### ENTRIES SHOWN
----

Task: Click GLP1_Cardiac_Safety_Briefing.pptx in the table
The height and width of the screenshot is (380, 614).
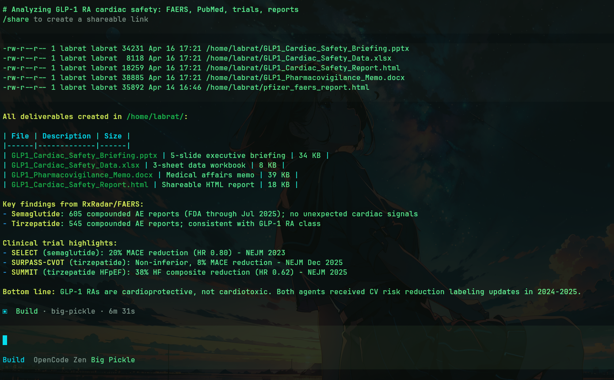Action: pos(84,156)
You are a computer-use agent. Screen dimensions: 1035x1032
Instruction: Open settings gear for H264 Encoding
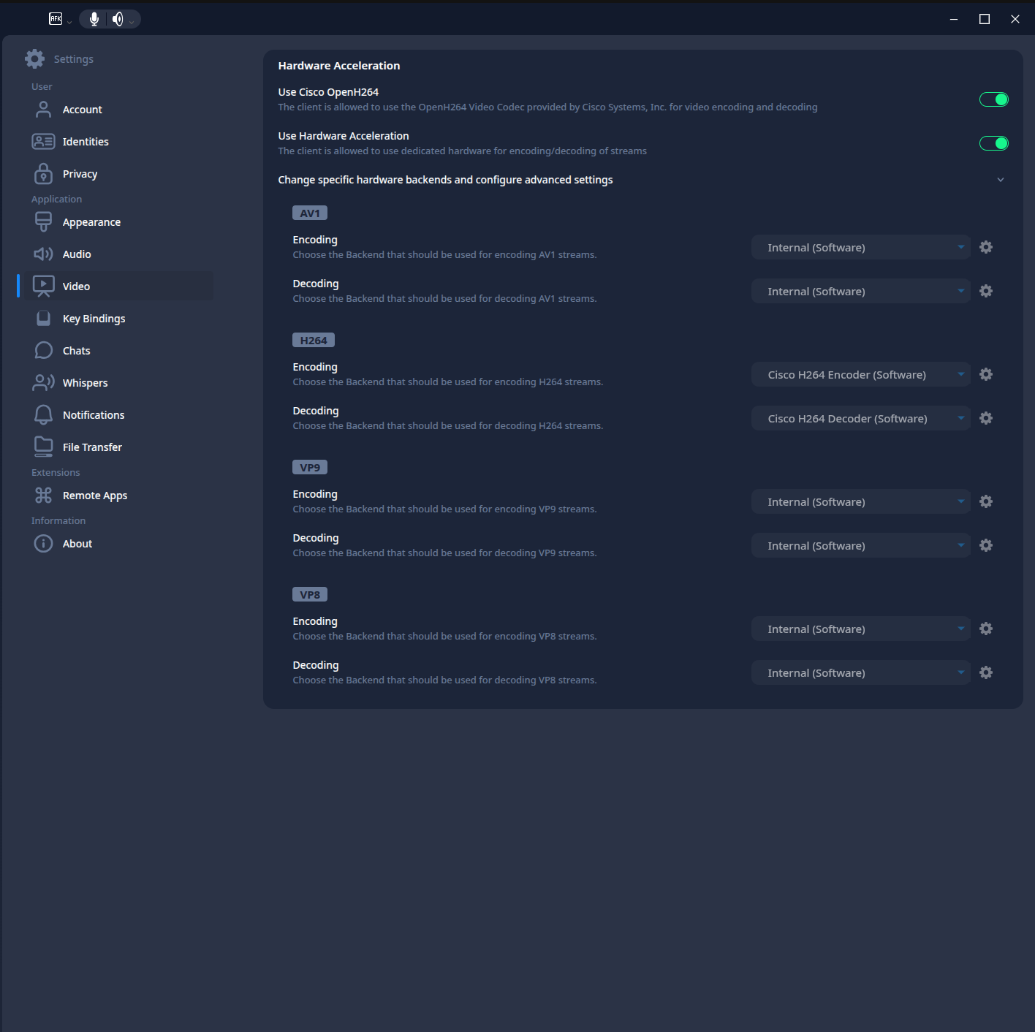pyautogui.click(x=986, y=374)
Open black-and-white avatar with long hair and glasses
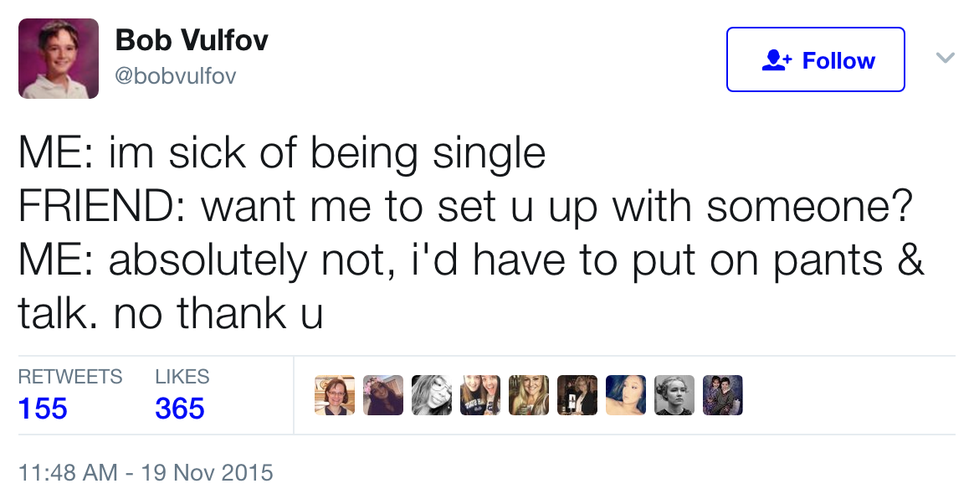The image size is (974, 499). point(431,395)
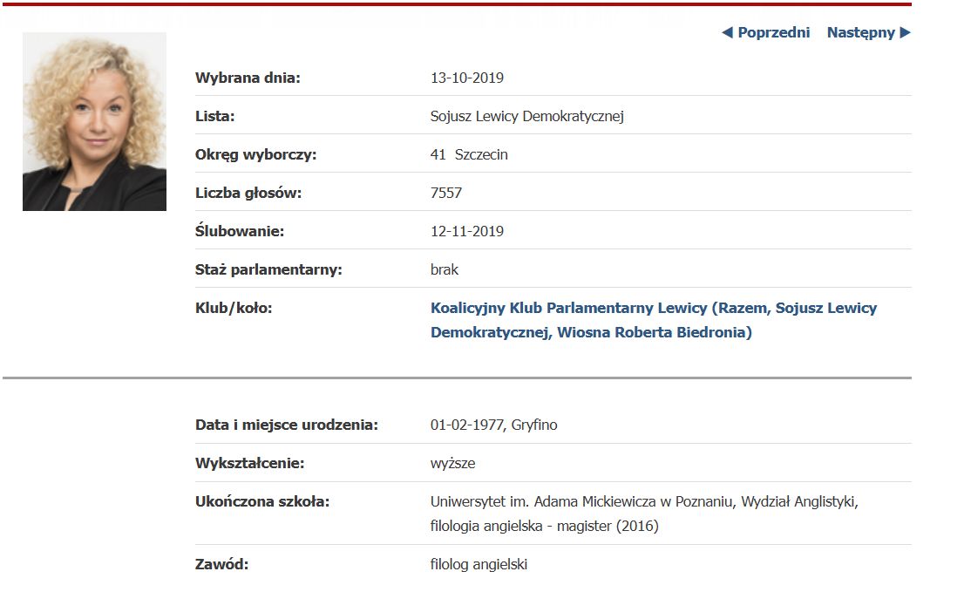Click the right arrow after Następny

[906, 32]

----

### DIRECTIONS FOR THIS TASK
Everything from the line with "Open black-and-white avatar" through the end of the listing above, both ends included, should be set down exactly; copy nothing else, and skip the pictures.

### OUTPUT OF THE TASK
Open black-and-white avatar with long hair and glasses
The image size is (974, 499). point(431,395)
Click the right arrow after Następny

[906, 32]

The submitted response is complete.